» **RECORDS PROVIDED**:
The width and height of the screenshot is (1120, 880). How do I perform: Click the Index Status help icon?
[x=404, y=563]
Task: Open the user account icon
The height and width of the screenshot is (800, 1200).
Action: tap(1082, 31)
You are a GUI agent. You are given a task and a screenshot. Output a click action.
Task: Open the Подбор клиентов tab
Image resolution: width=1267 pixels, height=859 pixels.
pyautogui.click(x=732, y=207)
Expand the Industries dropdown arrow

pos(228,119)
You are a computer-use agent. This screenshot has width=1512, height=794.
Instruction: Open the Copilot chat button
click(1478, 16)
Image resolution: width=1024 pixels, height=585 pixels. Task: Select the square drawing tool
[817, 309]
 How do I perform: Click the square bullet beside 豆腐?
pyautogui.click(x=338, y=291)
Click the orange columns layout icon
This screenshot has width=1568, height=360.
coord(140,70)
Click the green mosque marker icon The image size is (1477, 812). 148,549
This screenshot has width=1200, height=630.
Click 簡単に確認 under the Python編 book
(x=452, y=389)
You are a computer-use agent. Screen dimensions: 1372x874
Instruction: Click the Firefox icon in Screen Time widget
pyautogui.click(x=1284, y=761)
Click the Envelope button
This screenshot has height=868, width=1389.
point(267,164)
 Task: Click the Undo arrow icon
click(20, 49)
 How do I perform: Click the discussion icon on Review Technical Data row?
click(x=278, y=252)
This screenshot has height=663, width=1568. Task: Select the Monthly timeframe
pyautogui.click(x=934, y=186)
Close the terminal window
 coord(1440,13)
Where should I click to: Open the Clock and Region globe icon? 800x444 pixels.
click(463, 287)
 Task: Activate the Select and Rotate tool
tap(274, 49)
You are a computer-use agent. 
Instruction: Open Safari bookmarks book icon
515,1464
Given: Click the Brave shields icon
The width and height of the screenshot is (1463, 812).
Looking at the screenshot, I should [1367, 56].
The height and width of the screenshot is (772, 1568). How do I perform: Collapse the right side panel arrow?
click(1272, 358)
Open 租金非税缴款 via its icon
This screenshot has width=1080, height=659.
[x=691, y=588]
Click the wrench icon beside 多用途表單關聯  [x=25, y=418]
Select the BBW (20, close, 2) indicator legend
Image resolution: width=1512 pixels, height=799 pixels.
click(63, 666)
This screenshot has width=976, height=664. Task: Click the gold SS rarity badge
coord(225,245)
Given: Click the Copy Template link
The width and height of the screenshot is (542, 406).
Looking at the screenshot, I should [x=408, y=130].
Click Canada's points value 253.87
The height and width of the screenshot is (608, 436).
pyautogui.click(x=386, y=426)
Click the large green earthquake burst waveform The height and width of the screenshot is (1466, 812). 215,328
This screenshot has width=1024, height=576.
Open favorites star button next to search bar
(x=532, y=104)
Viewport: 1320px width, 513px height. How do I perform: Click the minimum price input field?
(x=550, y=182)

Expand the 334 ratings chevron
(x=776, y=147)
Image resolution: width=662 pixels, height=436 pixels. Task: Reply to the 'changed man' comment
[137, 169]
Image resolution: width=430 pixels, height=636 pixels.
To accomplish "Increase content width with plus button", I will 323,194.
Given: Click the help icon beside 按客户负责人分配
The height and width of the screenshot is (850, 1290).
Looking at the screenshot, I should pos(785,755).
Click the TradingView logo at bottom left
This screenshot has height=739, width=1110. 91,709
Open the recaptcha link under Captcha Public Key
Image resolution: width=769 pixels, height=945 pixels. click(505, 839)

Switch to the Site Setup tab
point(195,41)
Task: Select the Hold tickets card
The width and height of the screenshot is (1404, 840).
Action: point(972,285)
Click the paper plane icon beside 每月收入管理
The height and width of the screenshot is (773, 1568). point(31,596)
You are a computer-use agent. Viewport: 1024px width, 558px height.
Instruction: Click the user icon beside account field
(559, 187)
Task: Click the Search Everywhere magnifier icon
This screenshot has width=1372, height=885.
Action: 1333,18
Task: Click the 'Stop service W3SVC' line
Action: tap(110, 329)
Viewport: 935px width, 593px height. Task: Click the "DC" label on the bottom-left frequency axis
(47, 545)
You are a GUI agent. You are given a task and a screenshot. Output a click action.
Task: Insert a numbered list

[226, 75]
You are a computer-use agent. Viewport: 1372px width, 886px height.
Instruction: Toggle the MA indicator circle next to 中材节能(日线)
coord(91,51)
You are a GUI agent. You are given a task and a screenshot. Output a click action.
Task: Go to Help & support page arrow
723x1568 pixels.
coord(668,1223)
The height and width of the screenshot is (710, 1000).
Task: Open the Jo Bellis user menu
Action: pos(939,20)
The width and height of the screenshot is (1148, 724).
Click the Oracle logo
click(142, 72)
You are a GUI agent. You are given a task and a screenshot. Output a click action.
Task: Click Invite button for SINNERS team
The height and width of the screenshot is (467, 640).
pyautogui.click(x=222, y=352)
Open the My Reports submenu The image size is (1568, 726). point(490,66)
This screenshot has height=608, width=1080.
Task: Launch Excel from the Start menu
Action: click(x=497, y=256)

» **AIM OF THE EXERCISE**: How many lines of the listing contain the word "indicator"? Give only the number.

» **ANSWER BELOW**: 2